● Tugas Latihan 1
Tentukan apakah setiap pernyataan berikut sesuai dengan kutipan tentang dzikir berjamaah, lalu jawab ya atau tidak disertai kata-kata penentu dari kutipan itu. (a) Agama ini disebut telah disempurnakan. (b) Menurut Ibnul Qayyim, kenikmatan yang mutlak adalah kekayaan dunia. (c) Manusia yang menghadapi problema hidupnya sepantasnya merujuk kepada Kitab Allah dan Sunnah yang shahih.
● Tugas Latihan 2
Tuliskan lanjutan kutipan tentang dzikir berjamaah dengan suara keras, dimulai tepat setelah kalimat terakhirnya.

● Kutipan Terpilih

DZIKIR BERJAMAAH DENGAN SUARA KERAS DAN BADAN BERGOYANG-GOYANG
# DZIKIR BERJAMAAH DENGAN SUARA KERAS DAN BADAN BERGOYANG-GOYANG #
Bismillah
Sesungguhnya di antara nikmat yang Allah berikan kepada manusia adalah
dengan disempurnakannya agama ini, agama yang dengannya Rasulullah
shallallah aialihi wasallam diutus membawa risalah dari Allah Ta’ala.
Sehingga ketika manusia menghadapi problema hidupnya, sepantasnya ia
merujuk kepada Kitab Allah dan Sunnah Rasulullah shallallahu alaihi
wasallam yang shahih. Sebagaimana dikatakan Ibnul Qayyim rahimahullah:
“Kenikmatan yang mutlak adalah yang berkelanjutan, berupa kebahagiaan
yang abadi yaitu nikmat Islam dan As Sunnah.” (Ijtima’ul Juyusy, Ibnul
Qayyim)

● Data Tersedia
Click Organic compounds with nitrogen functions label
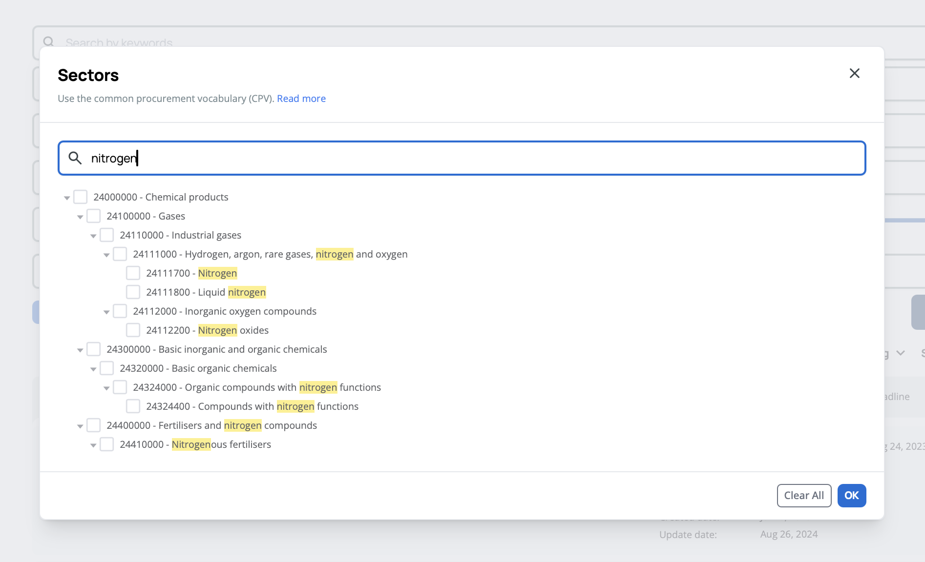The height and width of the screenshot is (562, 925). coord(256,387)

● Jawaban Latihan 1
(a) Ya: "dengan disempurnakannya agama ini"
(b) Tidak: "Kenikmatan yang mutlak adalah yang berkelanjutan, berupa kebahagiaan yang abadi yaitu nikmat Islam dan As Sunnah."
(c) Ya: "sepantasnya ia merujuk kepada Kitab Allah dan Sunnah Rasulullah shallallahu alaihi wasallam yang shahih"

● Jawaban Latihan 2
Di sisi lain, para setan di bawah kepemimpinan Iblis
terlaknat juga tidak akan pernah berhenti untuk melakukan tipu daya
dengan berbagai rayuan manis sehingga menampakkan kebatilan seperti
sebuah kebenaran yang tak perlu diragukan. Allah Ta’ala berfirman:
أَفَمَنْ زُيِّنَ لَهُ سُوْءُ عَمَلِهِ فَرَآهُ حَسَنًا
“Maka apakah orang yang menganggap baik pekerjaannya yang buruk, lalu
dia meyakini pekerjaan itu baik (sama dengan orang yang tidak ditipu
oleh setan)?” (Fathir: 8)
Dan firman-Nya:
قُلْ هَلْ نُنَبِّئُكُمْ بِاْلأَخْسَرِيْنَ أَعْمَالاً. الَّذِيْنَ ضَلَّ
سَعْيُهُمْ فِي الْحَيَاةِ الدَُّنْيَا وَهُمْ يَحْسَبُوْنَ أَنَّهُمْ
يُحْسِنُوْنَ صُنْعاً
“Katakanlah: ‘Apakah akan Kami beritahukan
kepadamu tentang orang-orang yang paling merugi perbuatannya? Yaitu
orang-orang yang telah sia-sia perbuatannya dalam kehidupan dunia ini,
sedangkan mereka menyangka bahwa mereka berbuat yang sebaik-baiknya’.”
(Al-Kahfi: 103-104)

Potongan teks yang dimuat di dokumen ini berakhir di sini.